All of the justices are from a coastal state, and four are from the New York City area.

Kagan and Justices Ruth Bader Ginsburg and Sonia Sotomayor are each from New York City (as was the late Justice Antonin Scalia.) Justice Samuel Alito was born and raised in New Jersey. Justice Stephen Breyer and Justice Anthony Kennedy are both from California. Justice Clarence Thomas is a scion of Georgia’s littoral lowlands.

Chief Justice John Roberts may be the only exception to the general rule. He is a native of Buffalo, New York who relocated to Indiana in his childhood.  (RELATED: Supreme Court Turns Down North Carolina’s Request To Enforce Voting Restrictions Law)

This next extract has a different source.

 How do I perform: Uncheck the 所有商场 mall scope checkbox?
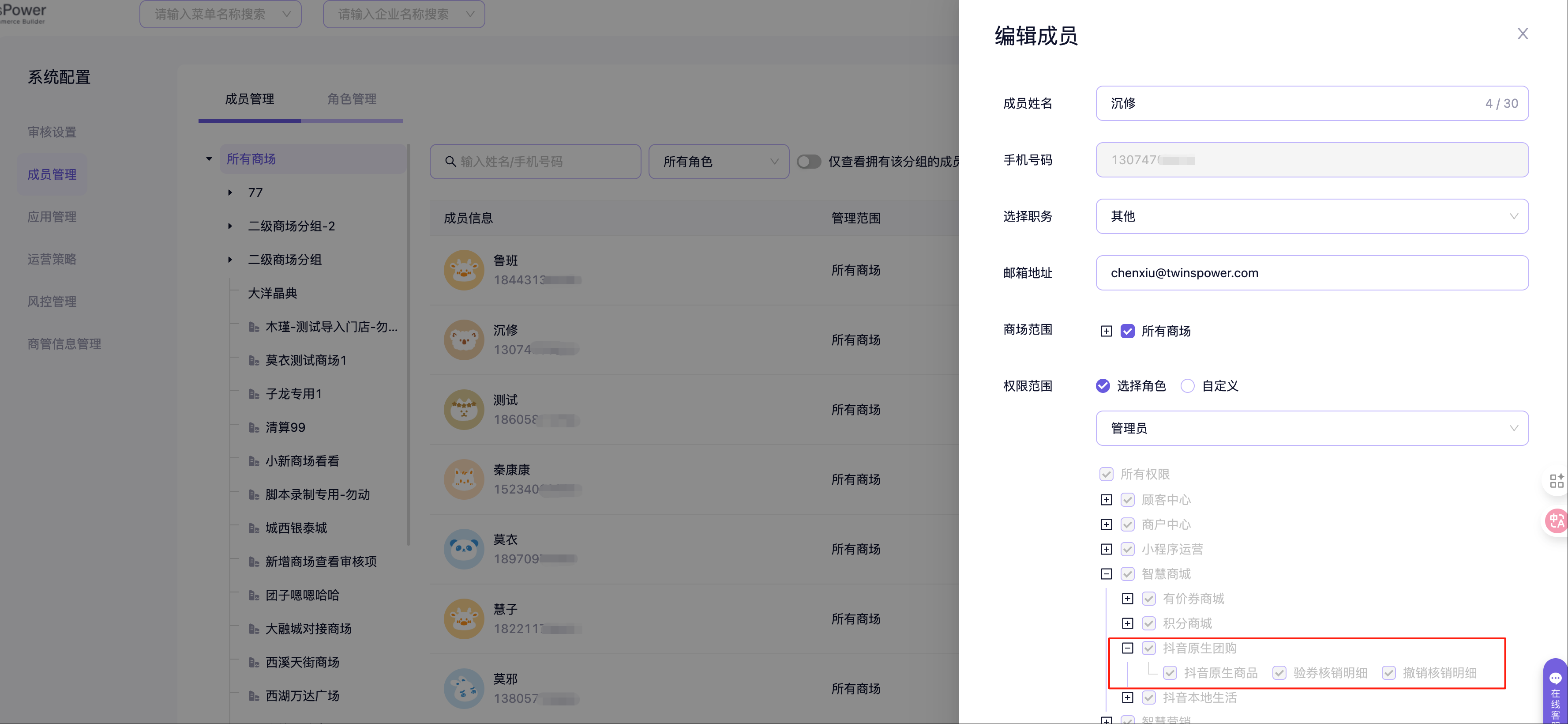click(1127, 331)
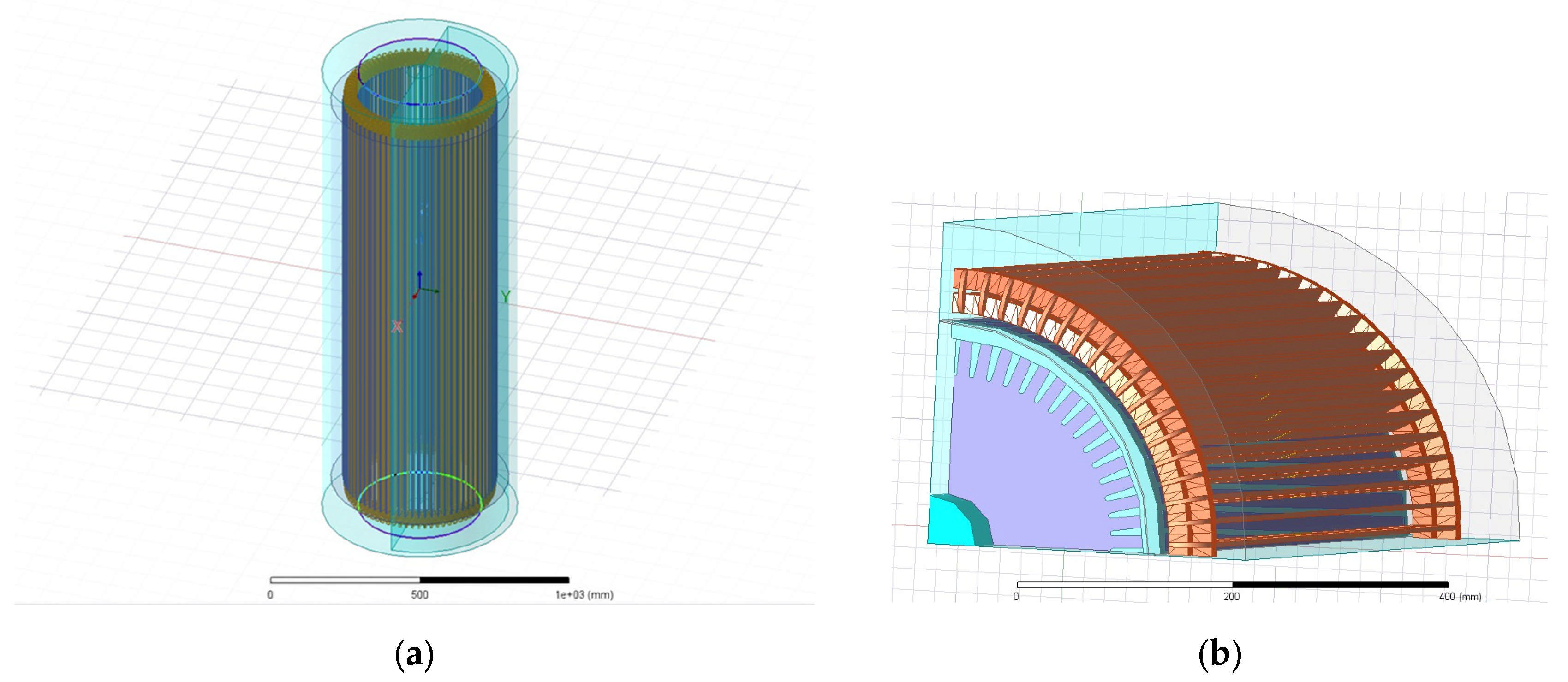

Indeed, elite institutions and redoubts of coastal privilege enjoy wildly disproportionate representation on the Supreme Court. All of the justices attended either Harvard or Yale Law School.

The last two justices not matriculated at those institutions were Chief Justice William Rehnquist and Justice Sandra Day O’Connor, both of whom went to Stanford Law School. Breyer married into the British aristocracy while studying at Oxford — he is the son-in-law of John Hugh Hare, 1st Viscount Blakenham. All were federal appellate judges before ascending to the high court, save Kagan, who served as U.S. Solicitor General.

Kagan acknowledged that a patrician panel colors the public’s perception of the Court.

“People look at an institution and they see people who are like them, who share their experiences, who they imagine share their set of values, and that’s a sort of natural thing and they feel more comfortable if that occurs,” she said.

In dissent in Obergefell v. Hodges, the case which legalized same-sex marriage across the country, Scalia had this to say on the matter:

Four of the nine are natives of New York City. Eight of them grew up in east- and west-coast States. Only one hails from the vast expanse in-between. Not a single Southwesterner or even, to tell the truth, a genuine Westerner (California does not count).

Correction: This piece was updated to reflect the accurate academic enrollment of the justices.